Cuando los cargamentos de droga llegan del punto en el que se sintetizan por primera vez, lo que los traficantes hacen es adulterarla, un proceso apodado “corte”: mezclas el narcótico con otros elementos de apariencia similar, como harina o leche en polvo si estás cortando heroína. Esto es por un lado para rendir el producto y, por otro, para variar en la calidad. Entre menos “agente cortante”, mayor pureza, mayor potencia en la droga, mayor es el precio. Casi toda la heroína que se consigue en la calle tiene un máximo de pureza de doce por ciento, que equivale a un sueño como un coma en el momento en que te la metes en las venas. Sacar a la calle un material con setenta por cierto podía sonar como el negocio redondo y el sueño húmedo del yonqui. Inyectártela te golpeará como dos cartuchos de escopeta a quemarropa en la cara. Estarás muerto antes de que puedas sacarte la aguja.


Valentín Gulachnoff estaba planeando un asesinato masivo.


—¿Qué ha significado esto para ti? —me preguntó la chica todavía semidesnuda unas horas atrás.


Metió las manos entre mi camisa de botones. Las mismas manos que habían acariciado mentiras sobre muchos otros hombres. Pero esta mentira era perfecta.

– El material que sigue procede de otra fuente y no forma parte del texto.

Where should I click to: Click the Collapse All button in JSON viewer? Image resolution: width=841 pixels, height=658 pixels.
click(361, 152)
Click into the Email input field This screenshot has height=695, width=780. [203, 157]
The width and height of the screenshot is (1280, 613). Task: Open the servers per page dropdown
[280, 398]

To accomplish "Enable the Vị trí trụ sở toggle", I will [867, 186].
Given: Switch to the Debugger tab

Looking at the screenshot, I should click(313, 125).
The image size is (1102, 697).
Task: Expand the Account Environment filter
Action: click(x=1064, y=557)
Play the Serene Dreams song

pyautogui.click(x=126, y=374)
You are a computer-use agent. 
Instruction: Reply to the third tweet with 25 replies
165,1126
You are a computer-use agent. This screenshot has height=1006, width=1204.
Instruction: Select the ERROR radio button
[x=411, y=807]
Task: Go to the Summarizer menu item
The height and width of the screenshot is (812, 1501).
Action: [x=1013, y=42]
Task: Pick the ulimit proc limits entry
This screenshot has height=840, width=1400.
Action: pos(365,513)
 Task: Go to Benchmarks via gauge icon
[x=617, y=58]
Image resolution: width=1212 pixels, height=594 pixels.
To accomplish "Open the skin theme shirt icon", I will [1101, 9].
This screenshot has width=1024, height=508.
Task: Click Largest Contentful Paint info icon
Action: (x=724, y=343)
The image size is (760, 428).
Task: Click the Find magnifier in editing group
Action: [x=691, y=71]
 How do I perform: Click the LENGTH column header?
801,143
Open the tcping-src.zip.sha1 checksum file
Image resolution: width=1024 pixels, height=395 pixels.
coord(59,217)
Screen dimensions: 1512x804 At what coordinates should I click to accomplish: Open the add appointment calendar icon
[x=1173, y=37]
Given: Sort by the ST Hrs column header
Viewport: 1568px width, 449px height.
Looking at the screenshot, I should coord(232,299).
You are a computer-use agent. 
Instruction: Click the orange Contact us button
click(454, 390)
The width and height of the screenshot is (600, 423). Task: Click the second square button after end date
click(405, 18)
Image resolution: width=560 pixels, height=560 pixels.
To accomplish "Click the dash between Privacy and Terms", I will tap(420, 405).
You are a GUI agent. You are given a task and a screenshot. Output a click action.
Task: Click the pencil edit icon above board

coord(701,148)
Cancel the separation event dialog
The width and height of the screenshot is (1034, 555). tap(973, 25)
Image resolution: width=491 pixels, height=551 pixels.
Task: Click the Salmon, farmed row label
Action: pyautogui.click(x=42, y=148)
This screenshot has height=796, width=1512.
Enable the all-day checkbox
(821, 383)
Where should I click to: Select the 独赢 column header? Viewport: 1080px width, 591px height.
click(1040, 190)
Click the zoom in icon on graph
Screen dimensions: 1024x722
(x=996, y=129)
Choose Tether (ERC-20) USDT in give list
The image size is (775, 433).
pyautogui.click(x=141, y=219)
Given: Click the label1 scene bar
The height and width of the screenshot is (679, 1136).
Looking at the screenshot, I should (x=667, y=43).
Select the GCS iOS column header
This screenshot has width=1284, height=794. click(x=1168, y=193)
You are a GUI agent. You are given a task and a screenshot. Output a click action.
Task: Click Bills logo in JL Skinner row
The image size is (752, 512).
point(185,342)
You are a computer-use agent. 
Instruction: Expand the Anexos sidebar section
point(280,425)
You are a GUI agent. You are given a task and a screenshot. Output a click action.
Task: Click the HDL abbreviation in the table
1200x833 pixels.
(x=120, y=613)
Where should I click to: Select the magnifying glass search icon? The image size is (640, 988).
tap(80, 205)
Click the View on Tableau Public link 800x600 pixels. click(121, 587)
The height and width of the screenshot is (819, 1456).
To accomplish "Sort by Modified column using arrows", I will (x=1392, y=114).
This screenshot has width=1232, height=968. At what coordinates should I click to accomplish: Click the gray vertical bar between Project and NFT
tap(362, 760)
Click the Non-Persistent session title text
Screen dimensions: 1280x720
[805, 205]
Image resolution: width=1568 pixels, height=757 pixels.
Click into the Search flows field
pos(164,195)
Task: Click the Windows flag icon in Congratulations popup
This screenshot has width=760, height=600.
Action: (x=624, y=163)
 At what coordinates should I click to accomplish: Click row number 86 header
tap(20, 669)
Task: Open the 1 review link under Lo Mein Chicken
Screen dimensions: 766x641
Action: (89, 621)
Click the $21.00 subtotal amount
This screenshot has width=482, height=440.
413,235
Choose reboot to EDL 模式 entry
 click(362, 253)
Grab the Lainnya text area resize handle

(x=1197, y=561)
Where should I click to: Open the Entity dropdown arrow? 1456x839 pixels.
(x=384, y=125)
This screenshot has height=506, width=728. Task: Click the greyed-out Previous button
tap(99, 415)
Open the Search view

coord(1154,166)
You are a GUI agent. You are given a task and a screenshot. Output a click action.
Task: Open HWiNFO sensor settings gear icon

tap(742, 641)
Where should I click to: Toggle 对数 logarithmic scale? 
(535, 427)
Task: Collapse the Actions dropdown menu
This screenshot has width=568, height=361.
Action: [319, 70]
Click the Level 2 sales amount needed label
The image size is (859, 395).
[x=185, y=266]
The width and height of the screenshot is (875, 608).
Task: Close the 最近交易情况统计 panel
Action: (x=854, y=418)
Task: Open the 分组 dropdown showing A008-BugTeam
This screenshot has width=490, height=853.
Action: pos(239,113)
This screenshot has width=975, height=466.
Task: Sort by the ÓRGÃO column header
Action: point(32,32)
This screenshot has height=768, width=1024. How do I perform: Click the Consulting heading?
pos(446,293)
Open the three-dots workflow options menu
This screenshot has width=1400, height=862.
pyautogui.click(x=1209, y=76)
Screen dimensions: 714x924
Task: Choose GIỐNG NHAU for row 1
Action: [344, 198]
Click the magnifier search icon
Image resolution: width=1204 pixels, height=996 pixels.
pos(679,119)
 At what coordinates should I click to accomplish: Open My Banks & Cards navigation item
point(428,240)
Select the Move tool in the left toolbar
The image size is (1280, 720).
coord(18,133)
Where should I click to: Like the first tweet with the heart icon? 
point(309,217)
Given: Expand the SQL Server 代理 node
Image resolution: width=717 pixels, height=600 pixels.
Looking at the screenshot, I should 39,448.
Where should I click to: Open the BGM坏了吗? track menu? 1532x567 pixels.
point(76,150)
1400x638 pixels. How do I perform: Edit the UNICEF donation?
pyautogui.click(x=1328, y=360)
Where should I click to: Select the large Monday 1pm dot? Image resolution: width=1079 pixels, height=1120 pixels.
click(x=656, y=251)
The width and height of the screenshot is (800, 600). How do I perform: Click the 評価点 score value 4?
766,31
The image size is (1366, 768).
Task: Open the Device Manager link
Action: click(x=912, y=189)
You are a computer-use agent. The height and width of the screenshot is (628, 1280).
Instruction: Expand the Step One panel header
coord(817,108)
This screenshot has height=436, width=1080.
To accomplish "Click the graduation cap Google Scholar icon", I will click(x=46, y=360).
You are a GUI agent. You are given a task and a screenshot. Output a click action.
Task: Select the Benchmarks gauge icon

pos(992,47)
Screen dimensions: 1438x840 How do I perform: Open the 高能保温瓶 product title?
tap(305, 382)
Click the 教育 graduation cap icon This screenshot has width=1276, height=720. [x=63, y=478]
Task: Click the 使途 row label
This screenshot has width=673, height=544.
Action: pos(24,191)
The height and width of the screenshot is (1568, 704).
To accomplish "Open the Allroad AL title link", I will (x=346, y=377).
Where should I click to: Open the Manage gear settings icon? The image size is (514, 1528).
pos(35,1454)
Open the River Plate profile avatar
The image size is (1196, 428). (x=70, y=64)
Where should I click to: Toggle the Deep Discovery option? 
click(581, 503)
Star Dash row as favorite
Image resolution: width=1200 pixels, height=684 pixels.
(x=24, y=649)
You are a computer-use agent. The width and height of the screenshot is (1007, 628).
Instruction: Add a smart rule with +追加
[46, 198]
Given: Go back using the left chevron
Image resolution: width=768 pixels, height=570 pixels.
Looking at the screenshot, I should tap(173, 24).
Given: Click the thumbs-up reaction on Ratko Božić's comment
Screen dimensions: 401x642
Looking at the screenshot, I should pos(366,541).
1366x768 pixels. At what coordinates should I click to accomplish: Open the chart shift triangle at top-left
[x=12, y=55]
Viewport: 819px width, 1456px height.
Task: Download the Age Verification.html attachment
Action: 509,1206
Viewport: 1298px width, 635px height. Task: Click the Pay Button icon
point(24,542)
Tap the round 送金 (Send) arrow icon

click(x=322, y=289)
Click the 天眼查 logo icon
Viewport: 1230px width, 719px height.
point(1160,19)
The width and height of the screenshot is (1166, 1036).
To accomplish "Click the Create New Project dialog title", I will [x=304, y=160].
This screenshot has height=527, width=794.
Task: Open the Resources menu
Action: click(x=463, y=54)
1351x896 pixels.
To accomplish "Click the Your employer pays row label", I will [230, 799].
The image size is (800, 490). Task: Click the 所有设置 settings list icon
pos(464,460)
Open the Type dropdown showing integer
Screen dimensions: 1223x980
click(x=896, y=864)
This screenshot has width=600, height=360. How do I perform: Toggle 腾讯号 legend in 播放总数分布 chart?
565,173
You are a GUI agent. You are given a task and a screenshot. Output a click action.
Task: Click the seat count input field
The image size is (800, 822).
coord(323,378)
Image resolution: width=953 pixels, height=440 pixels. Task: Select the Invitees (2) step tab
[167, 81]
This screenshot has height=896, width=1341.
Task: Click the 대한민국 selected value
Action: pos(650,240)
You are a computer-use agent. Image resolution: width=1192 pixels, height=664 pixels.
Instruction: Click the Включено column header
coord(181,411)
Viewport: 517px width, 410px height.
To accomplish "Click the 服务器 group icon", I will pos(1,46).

—Más de lo que puedo explicarte —le dije.

—Sólo te pido que vuelvas.

Acuné una de sus manos entre las mías. Era la única respuesta que me podía permitir.


Ahora, frente a mí, el doctor al mando del laboratorio se desinfló de vergüenza.

—Estamos jodidos, hombre —dijo—. Nos matará si no le preparamos la puta droga. Ya sabes que está loco. Él…

—Sí, está loco. Vas a indicarme dónde está toda esa droga escondida y luego te vas a marchar de Nueva Noir. No quiero volver a verte la cara. Si te consigo, o me llega un rumor de que andas por ahí, así sea mentira, te encontraré, hijo de puta. Y lo de hoy te parecerá una charla dominical en comparación. Te estoy dando una oportunidad porque quiero creer que eres otra víctima. Pero si caes en esto otra vez, ya es elección tuya. Y vas a saber de mí. ¿Estamos?


Asintió con ritmo de ametralladora.


—Sí.

—Bien. Vamos a salir juntos de aquí. No quiero que hables ni hagas movimientos súbitos. Si me parece que los haces… estás viendo esta pistola, ¿no?

De nuevo la rápida afirmación.


—Qué bueno. Andando.


Abrió la boca y la cerró. Volvió por otro impulso y esta vez dijo:


—¿Crees que los puedes matar a todos? Estás loco.

—Tú no tienes moral para decirme eso.

Me saqué la cajetilla de cigarrillos del abrigo.


—Vine a este mundo gritando y bañado en la sangre de otra persona —dije, llevándome el pitillo a la boca—. No tengo problemas con irme igual.